### TASK STATEMENT
Which lines in the records below include the word "Collapse"? Report each of them in full.

[Data entries]
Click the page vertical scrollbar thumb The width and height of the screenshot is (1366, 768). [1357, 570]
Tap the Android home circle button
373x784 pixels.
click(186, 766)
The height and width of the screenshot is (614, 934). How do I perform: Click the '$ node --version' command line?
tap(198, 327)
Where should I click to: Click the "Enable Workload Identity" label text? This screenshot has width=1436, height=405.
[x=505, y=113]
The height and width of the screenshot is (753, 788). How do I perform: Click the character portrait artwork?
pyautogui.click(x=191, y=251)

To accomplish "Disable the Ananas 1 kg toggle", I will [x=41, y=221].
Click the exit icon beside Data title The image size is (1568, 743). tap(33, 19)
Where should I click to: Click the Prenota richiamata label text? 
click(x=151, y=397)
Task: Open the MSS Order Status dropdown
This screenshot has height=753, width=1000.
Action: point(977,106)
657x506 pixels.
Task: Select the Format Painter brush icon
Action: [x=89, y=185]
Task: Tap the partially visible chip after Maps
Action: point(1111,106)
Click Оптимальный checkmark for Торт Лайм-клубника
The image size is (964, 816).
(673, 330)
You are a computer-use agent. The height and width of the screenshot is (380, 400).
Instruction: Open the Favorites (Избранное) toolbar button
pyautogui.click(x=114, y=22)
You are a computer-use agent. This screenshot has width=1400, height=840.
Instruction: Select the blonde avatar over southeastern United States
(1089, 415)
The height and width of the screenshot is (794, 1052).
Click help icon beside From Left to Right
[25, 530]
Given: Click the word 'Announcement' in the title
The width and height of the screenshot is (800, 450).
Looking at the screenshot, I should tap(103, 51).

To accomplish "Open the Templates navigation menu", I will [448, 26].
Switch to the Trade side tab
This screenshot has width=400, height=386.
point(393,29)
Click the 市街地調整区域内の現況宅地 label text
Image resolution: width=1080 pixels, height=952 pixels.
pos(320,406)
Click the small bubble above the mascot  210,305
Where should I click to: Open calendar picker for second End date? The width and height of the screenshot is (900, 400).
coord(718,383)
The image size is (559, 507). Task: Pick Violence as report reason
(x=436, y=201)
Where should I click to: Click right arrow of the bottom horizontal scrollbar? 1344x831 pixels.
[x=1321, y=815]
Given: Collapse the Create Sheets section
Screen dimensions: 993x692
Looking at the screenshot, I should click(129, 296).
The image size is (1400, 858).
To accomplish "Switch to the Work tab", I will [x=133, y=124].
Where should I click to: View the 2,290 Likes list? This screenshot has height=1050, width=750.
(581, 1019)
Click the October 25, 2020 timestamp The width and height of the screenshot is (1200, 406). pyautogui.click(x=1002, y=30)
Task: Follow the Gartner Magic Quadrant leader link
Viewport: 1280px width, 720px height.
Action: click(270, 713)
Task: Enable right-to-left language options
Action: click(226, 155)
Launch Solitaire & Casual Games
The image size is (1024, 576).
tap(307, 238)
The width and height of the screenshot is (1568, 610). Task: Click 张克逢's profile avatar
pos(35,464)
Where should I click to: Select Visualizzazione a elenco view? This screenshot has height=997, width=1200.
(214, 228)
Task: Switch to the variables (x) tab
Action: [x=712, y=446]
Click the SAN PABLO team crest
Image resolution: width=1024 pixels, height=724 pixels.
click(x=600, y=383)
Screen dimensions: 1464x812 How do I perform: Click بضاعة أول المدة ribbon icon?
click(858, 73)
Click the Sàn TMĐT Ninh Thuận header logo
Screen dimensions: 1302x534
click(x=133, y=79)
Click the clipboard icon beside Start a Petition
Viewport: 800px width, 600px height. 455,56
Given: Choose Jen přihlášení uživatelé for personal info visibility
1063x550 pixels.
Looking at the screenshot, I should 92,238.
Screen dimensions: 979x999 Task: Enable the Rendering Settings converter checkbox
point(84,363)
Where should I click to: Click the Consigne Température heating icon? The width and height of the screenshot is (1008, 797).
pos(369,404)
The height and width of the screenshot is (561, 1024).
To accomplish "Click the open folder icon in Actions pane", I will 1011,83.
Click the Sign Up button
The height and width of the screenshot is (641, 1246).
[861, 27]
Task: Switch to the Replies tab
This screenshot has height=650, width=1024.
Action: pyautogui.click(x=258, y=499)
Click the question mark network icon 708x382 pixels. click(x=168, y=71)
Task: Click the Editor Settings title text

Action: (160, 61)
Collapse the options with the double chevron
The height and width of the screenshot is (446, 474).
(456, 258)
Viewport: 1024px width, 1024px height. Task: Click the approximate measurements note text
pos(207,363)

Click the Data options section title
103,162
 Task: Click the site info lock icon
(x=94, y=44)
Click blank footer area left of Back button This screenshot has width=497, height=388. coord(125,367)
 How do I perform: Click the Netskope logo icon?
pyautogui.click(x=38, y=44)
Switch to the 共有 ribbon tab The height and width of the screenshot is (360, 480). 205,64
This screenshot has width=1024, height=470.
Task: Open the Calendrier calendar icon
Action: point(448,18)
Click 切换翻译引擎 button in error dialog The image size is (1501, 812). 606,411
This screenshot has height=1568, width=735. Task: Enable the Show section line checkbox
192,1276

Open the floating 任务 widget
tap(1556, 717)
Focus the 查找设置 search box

### WRITTEN SOLUTION
Given: Collapse the Create Sheets section
Collapse the options with the double chevron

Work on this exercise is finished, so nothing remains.